Keep the lane narrow and explicit:

  1. Browser params arrive in a controller, LiveView, or another app-owned web edge.
  2. Scrypath.QueryParams.normalize/1 turns request-shaped params into one stable plain-data contract.
  3. Scrypath.Phoenix is optional glue for params, forms, and URL round-tripping.
  4. QueryParams.to_search_args/1 prepares {query, search_opts} for your context.
  5. Your context calls Scrypath.search/3.

Scrypath.Phoenix does not execute search, own socket lifecycle, or replace contexts. %Scrypath.Query{} is not public API.

Framework-light core

Scrypath.QueryParams is the framework-light public edge seam:

case Scrypath.QueryParams.normalize(params) do
  {:ok, query_params} ->
    {query, search_opts} = Scrypath.QueryParams.to_search_args(query_params)
    MyApp.Content.search_posts(query, search_opts)

  {:error, error_map} ->
    {:error, error_map}
end

That shape works outside Phoenix too. The normalized output is plain data that feeds the same context-owned runtime path.

Optional Phoenix glue

If you are in Phoenix, Scrypath.Phoenix removes repeated request-edge glue without becoming a second runtime:

alias Scrypath.Phoenix, as: SearchPhoenix
alias Scrypath.QueryParams

case SearchPhoenix.from_params(params) do
  {:ok, query_params} ->
    form = SearchPhoenix.to_form_data(query_params)
    {query, search_opts} = QueryParams.to_search_args(query_params)
    {:ok, result} = MyApp.Content.search_posts(query, search_opts)
    {:ok, %{form: form, result: result}}

  {:error, error_map} ->
    {:error, SearchPhoenix.to_form_data(params, error_map)}
end

Use that helper layer for:

  • browser-shaped param normalization
  • renderable attempted values plus field/form errors
  • URL param round-tripping

Do not use it for:

  • search execution
  • repo access
  • controller macros or use Scrypath.Phoenix
  • LiveView socket ownership

Contexts stay canonical

Contexts remain the application boundary for search orchestration:

defmodule MyApp.Content do
  alias MyApp.Blog.Post
  alias MyApp.Repo

  def search_posts(query, opts \\ []) do
    Scrypath.search(Post, query,
      Keyword.merge([backend: Scrypath.Meilisearch, repo: Repo], opts)
    )
  end
end

That is where repo-backed hydration, backend choice, preload policy, sync mode choice, and feature-level defaults belong.

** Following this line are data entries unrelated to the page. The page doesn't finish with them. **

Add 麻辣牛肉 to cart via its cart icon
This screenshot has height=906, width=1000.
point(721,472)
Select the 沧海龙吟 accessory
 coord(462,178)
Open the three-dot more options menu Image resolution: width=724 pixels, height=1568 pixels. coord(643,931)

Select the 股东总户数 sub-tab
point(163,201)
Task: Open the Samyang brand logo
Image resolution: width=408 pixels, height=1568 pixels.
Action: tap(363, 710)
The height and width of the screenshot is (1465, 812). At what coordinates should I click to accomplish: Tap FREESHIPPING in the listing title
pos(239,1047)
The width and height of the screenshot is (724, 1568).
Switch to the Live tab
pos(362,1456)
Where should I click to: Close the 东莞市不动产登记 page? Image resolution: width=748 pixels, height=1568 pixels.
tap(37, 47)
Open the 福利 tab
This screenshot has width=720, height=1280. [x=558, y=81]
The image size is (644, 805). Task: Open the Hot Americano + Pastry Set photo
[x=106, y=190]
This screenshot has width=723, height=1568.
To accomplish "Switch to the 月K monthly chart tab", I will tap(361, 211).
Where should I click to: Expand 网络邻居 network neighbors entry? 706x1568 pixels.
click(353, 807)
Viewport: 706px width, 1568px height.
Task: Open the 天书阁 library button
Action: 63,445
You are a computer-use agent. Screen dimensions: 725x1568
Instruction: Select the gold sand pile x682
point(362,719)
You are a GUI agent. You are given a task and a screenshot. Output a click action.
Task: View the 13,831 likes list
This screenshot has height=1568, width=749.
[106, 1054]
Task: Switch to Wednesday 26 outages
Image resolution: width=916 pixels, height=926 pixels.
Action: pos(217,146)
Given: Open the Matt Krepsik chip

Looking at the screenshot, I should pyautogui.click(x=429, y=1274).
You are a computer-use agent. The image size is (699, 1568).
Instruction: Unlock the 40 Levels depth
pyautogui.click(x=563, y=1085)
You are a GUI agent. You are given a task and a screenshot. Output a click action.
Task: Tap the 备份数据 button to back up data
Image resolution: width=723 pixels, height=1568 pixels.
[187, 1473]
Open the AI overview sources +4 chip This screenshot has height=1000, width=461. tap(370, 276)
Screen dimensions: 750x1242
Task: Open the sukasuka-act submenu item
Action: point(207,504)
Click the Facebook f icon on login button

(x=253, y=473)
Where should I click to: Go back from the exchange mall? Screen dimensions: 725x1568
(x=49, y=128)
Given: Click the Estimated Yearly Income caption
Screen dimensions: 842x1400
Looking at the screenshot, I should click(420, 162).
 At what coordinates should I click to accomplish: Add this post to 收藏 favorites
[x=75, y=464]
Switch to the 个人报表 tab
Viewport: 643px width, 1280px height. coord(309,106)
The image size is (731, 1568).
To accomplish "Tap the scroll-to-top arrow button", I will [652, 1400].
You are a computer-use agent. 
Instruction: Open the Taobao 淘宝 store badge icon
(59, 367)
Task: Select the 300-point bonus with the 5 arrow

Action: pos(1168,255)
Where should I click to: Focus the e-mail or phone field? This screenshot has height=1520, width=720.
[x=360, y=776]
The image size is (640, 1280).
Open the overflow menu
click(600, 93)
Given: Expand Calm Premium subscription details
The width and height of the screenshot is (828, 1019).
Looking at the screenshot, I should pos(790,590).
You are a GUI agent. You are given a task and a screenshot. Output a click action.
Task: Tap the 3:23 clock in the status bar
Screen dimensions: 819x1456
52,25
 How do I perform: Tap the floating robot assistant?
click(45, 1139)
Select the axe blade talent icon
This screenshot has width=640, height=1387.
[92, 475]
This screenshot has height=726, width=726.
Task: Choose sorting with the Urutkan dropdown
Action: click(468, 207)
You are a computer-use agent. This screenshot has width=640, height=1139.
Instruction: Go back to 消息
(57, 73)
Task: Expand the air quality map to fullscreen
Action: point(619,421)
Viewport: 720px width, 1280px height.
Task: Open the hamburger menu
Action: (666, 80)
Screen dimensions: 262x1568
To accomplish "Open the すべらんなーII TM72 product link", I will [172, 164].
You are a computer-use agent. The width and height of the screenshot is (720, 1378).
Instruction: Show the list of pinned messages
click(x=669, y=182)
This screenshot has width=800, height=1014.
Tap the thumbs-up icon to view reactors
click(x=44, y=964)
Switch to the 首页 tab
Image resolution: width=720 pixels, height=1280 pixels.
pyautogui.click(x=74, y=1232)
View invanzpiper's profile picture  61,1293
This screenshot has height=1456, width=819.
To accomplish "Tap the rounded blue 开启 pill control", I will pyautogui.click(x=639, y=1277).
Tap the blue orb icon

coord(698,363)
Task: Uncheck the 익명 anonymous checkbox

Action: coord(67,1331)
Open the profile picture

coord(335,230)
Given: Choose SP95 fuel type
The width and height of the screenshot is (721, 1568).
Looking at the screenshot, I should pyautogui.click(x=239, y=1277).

Controller and LiveView flow

Controllers and LiveView stay thin:

  • controllers normalize params, call the context, and render HTML or JSON
  • handle_params/3 remains the canonical LiveView source of truth for URL-driven search state
  • the same QueryParams / SearchPhoenix contract feeds both

See:

Example app vs guides

HexDocs is the teaching surface for this public contract. The runnable example app is the proof/runbook surface for the real Postgres + Meilisearch + Oban path, CI parity, and local smoke commands:

Use the guide to understand the boundary. Use the example when you want to prove the operational path against real services.